→ **Exercise directions**
Repeat the listing below line for line, exactly as shown.

→ **Dataset records**

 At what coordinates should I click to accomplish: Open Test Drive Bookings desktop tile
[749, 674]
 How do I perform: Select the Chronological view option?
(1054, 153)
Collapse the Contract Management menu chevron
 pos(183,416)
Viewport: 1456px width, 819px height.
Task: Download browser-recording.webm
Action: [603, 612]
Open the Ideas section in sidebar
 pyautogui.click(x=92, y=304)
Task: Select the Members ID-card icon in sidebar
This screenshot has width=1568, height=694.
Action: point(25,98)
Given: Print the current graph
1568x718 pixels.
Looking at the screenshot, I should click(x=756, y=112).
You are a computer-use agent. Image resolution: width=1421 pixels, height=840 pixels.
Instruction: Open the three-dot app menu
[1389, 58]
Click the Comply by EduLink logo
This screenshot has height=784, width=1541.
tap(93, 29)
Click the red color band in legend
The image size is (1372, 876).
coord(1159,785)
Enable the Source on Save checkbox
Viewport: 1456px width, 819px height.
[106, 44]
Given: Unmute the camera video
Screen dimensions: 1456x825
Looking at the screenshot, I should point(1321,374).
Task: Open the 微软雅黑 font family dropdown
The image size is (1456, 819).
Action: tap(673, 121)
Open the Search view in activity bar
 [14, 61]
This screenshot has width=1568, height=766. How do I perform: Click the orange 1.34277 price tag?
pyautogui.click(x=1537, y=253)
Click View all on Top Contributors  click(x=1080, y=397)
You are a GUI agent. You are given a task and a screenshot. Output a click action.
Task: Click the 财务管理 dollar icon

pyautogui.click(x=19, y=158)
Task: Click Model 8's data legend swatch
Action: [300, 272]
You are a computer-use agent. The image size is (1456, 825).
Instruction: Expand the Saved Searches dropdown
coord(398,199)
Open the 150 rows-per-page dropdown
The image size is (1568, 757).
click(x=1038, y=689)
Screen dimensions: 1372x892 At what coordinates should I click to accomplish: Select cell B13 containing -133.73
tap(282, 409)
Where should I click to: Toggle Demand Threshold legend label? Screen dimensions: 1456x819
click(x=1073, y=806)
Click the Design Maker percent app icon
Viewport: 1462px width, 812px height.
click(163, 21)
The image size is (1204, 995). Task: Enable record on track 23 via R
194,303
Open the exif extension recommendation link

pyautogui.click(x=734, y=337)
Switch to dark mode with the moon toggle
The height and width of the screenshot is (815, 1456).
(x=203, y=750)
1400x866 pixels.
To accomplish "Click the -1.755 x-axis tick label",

→ **Output of the exercise**
 At what coordinates should I click to accomplish: Open Test Drive Bookings desktop tile
[749, 674]
 How do I perform: Select the Chronological view option?
(1054, 153)
Collapse the Contract Management menu chevron
 pos(183,416)
Viewport: 1456px width, 819px height.
Task: Download browser-recording.webm
Action: [603, 612]
Open the Ideas section in sidebar
 pyautogui.click(x=92, y=304)
Task: Select the Members ID-card icon in sidebar
This screenshot has width=1568, height=694.
Action: point(25,98)
Given: Print the current graph
1568x718 pixels.
Looking at the screenshot, I should click(x=756, y=112).
You are a computer-use agent. Image resolution: width=1421 pixels, height=840 pixels.
Instruction: Open the three-dot app menu
[1389, 58]
Click the Comply by EduLink logo
This screenshot has height=784, width=1541.
tap(93, 29)
Click the red color band in legend
The image size is (1372, 876).
coord(1159,785)
Enable the Source on Save checkbox
Viewport: 1456px width, 819px height.
[106, 44]
Given: Unmute the camera video
Screen dimensions: 1456x825
Looking at the screenshot, I should point(1321,374).
Task: Open the 微软雅黑 font family dropdown
The image size is (1456, 819).
Action: tap(673, 121)
Open the Search view in activity bar
 [14, 61]
This screenshot has width=1568, height=766. How do I perform: Click the orange 1.34277 price tag?
pyautogui.click(x=1537, y=253)
Click View all on Top Contributors  click(x=1080, y=397)
You are a GUI agent. You are given a task and a screenshot. Output a click action.
Task: Click the 财务管理 dollar icon

pyautogui.click(x=19, y=158)
Task: Click Model 8's data legend swatch
Action: [300, 272]
You are a computer-use agent. The image size is (1456, 825).
Instruction: Expand the Saved Searches dropdown
coord(398,199)
Open the 150 rows-per-page dropdown
The image size is (1568, 757).
click(x=1038, y=689)
Screen dimensions: 1372x892 At what coordinates should I click to accomplish: Select cell B13 containing -133.73
tap(282, 409)
Where should I click to: Toggle Demand Threshold legend label? Screen dimensions: 1456x819
click(x=1073, y=806)
Click the Design Maker percent app icon
Viewport: 1462px width, 812px height.
click(163, 21)
The image size is (1204, 995). Task: Enable record on track 23 via R
194,303
Open the exif extension recommendation link

pyautogui.click(x=734, y=337)
Switch to dark mode with the moon toggle
The height and width of the screenshot is (815, 1456).
(x=203, y=750)
1400x866 pixels.
To accomplish "Click the -1.755 x-axis tick label",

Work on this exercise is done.